Huge hard disk, 300 GB We want to give XP Pro 56 GB

Rest is the iMac's

It had Boot Camp, got that set up, printed the directions and tips, got good XP OEM disk (according to Apple techs that was what was needed minimum) and ran BC to make the Windows partition. It makes it just fine, it restarts OK, XP setup starts up just great, the screen comes up with the partition info....I select the *Bootcamp* partition like the directions say....but, there isn't any option to format the Partition like there is supposed to be....it goes right onto copying files and when done, it restarts and says "Disk error"

Anyone that could help with this?

There are no other users logged on or anything....


----------



## SACViper (Jun 15, 2009)

After Bootcamp starts installing windows when it comes to Hardisk formating option, format the drive with NTFS and dont do quick format make it normal NTFS format and that will do.


----------



## SACViper (Jun 15, 2009)

Dont use unattended windows installation disk, use normal windows installation CD.


----------



## Byteman (Jan 24, 2002)

The problem is, that the formatting option for the Bootcamp partition is not offered at all...
The partition was set to size by Bootcamp, and it says to restart....

The normal XP setup runs and the partitions are *shown* and I select the Bootcamp one to install XP to.....that part is all good.

The XP install starts up, and it copies the files, to 100 per cent....it says it will restart...I don't touch anything, and it has only "Disk Error" on the black screen.

No matter how long it sits, nothing happens. The XP CD is brand new, no scratches, and we have tried 2 of them, the same, good quality store bought XP Full OEM's so I am scratching my head....

I have removed the partition as it says in the tips step by steps in case of a problem....and it removed OK, back to one main Mac hard disk etc.

Then started all over again....same result, we don't get any option to *format the Bootcamp partition...it just goes right past that and into copying files!!!!* After it finishes copying files, it restarts, and I get the error.

I've installed XP tons of times, and it should spot that the partition needs to be formatted for Windows....it's like it is already, but that can't be....it was just created in Bootcamp and I am following the directions exactly- it says the new partition must be formatted during XP setup (NTFS or FAT,, there is a choice, I have to have at least 55 GB ) I think this would indicate an un-formatted Windows partition since it is not booting, that is what the Bootcamp tips sheets say anyway.

But, they don't have any info about what to do--only what should happen.


----------



## SACViper (Jun 15, 2009)

Are you using RAID hardrive ? you need to enable RAID during windows xp installation


----------



## SACViper (Jun 15, 2009)

"The normal XP setup runs and the partitions are *shown* and I select the Bootcamp one to install XP to.....that part is all good." Its not at all good, Here is the problem dont select the partition as it is you have to format hardrive again. press 'L' to format drive then the next screen you will see "Format the drive using NTFS" this will surely work.

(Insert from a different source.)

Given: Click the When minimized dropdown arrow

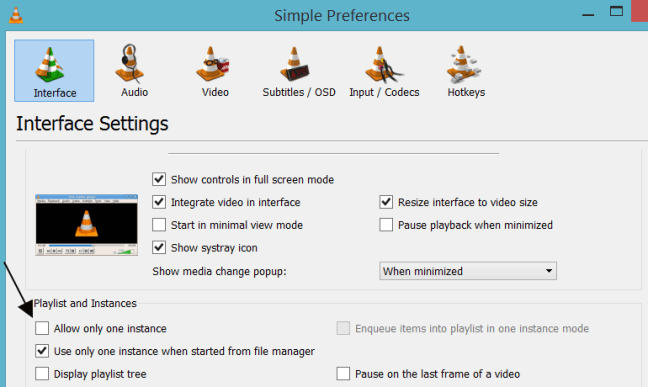Looking at the screenshot, I should [549, 271].
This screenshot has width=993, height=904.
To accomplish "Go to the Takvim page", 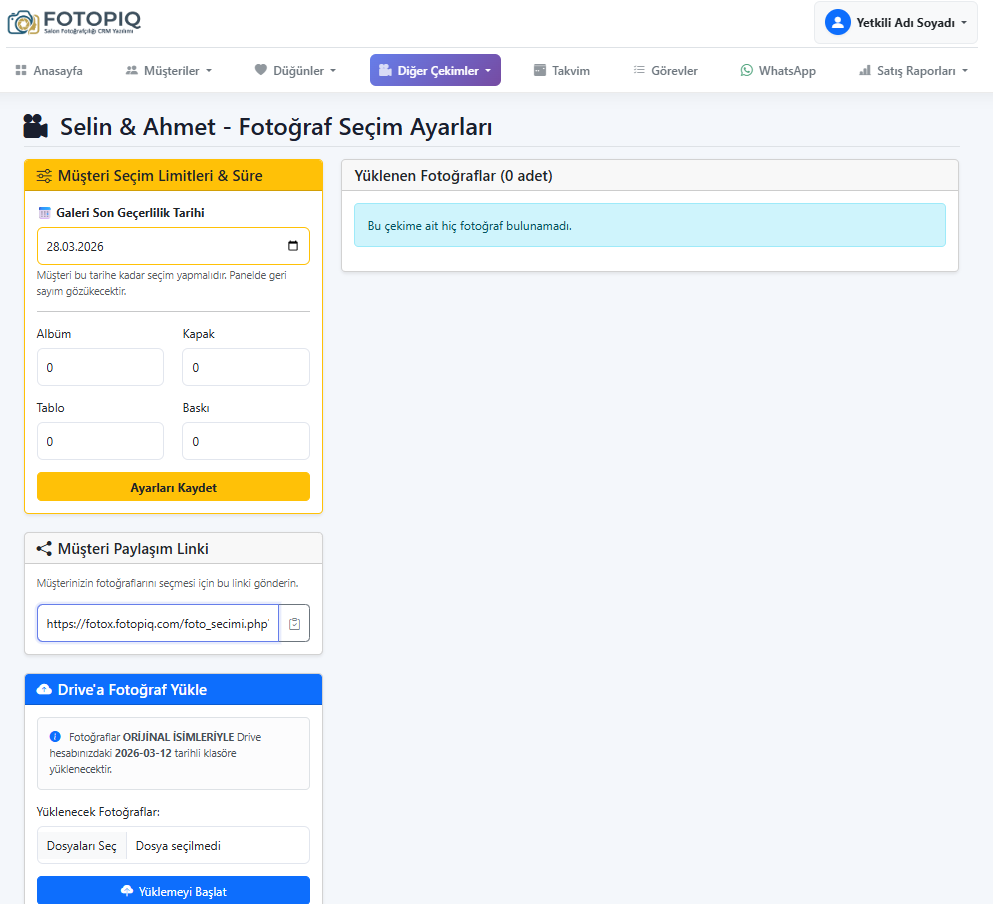I will pos(561,71).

I have experimented with my mac and windows works.

Regards


----------



## Byteman (Jan 24, 2002)

Hi,

I'm definitely aware that the new *partition* needs to be formatted by the XP installer, I've said that already in my posts....

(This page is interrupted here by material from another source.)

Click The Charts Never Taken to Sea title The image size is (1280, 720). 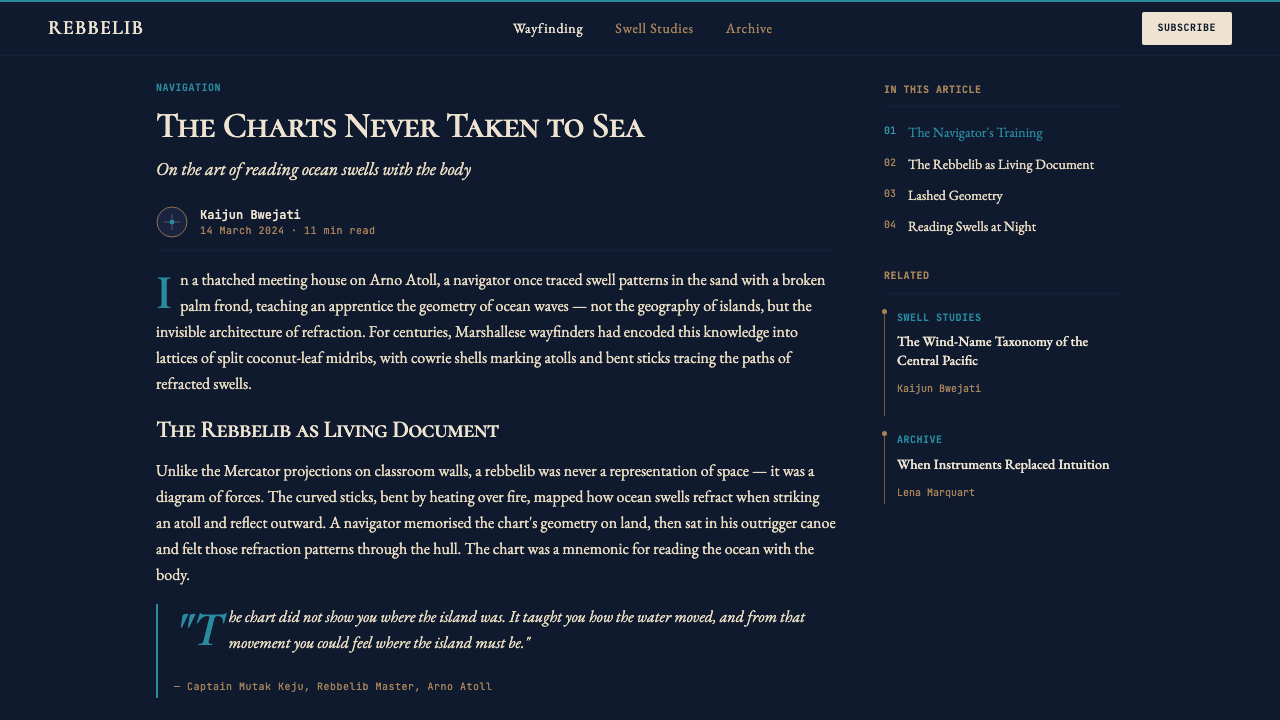(400, 127)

What I do not want to do, is format the hard drive.... if you *meant* partition, then yes, I agree, and I will do it once more and keep an eye out for "press L to format....."

I definitely want to get the partition formatted but I did not see anything about pressing a key to format any partition---- there isn't anything at all about it before you get to the partiton information screen- and as soon as I select the Bootcamp one, it rushes right into copying files.... There IS NOT anything said about formatting, but, I will go slower and look carefully once more. The Mac is 45 miles away and I am going there in about a week so will post back what I come up with, thanks!


----------